The lines needed are those below that contain the word "user"; copy each one.

■ ■ ■ ■

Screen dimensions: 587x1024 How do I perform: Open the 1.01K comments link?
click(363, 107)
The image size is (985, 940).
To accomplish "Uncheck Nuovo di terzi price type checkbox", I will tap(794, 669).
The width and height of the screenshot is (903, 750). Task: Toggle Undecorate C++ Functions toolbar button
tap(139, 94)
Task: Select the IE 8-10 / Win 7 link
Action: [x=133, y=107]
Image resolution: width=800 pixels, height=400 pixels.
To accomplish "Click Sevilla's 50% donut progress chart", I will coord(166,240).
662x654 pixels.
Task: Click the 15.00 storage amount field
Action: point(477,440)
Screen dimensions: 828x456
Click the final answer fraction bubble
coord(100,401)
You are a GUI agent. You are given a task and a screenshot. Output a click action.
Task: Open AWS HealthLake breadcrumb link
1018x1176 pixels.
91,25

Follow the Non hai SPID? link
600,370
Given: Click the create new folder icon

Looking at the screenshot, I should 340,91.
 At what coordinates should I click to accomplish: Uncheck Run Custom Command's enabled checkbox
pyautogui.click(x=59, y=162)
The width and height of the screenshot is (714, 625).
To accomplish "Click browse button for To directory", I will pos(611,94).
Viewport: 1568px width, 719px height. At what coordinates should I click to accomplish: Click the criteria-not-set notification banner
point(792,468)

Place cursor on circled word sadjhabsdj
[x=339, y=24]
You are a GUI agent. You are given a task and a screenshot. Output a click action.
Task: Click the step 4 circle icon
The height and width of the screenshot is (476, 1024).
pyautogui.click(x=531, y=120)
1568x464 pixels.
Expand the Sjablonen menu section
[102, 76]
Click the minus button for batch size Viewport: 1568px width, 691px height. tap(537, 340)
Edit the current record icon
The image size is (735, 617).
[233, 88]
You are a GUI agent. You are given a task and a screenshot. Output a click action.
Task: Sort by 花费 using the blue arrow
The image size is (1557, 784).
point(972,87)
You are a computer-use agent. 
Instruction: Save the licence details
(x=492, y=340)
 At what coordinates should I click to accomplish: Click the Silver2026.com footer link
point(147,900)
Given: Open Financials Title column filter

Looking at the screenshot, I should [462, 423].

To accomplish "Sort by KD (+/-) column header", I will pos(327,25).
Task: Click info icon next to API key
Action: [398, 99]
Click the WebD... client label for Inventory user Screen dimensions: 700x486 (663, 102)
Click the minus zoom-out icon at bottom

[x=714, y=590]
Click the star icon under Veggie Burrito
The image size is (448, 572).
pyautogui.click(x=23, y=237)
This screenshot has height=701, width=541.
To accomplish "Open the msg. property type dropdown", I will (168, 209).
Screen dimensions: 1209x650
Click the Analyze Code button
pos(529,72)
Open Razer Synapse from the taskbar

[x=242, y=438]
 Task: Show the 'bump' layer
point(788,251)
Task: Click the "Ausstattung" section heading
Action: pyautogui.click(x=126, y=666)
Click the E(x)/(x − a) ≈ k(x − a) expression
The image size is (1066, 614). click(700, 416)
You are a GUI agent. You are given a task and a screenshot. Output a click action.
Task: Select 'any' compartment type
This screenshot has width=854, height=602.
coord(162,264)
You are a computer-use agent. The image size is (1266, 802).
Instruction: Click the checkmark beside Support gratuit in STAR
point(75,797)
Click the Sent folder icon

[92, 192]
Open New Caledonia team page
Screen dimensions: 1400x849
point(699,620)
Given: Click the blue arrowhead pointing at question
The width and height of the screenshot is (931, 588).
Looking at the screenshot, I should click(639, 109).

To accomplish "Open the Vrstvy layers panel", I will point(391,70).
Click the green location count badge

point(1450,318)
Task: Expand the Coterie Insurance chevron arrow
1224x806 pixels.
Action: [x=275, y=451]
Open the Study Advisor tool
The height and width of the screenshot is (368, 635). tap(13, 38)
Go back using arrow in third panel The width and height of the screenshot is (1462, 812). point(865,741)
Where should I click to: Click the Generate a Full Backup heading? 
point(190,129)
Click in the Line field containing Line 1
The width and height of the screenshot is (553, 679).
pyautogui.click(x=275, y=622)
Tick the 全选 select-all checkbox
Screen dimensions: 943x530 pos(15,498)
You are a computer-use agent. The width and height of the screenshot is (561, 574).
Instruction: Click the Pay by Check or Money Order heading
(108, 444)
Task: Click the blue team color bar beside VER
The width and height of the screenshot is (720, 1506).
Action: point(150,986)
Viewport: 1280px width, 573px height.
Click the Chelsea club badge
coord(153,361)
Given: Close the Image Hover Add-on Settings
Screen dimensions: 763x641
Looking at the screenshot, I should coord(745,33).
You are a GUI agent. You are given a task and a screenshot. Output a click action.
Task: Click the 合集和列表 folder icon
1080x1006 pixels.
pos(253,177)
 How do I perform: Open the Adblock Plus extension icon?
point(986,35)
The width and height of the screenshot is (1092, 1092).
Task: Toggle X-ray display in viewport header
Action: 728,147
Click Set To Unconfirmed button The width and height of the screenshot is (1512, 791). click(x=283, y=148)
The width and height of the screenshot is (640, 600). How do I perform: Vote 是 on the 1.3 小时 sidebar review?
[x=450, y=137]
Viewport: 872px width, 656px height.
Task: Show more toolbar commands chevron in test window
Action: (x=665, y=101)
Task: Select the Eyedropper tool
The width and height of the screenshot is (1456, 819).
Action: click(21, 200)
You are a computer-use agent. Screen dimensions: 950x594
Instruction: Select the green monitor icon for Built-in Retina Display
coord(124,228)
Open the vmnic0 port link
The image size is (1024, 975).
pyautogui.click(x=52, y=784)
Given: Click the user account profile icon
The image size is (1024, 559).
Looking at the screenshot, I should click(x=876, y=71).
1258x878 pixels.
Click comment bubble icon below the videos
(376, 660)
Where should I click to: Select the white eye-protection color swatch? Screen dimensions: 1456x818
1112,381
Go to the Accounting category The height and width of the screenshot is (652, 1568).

■ ■ ■ ■

§ Solution below
Click the WebD... client label for Inventory user Screen dimensions: 700x486 (663, 102)
Given: Click the user account profile icon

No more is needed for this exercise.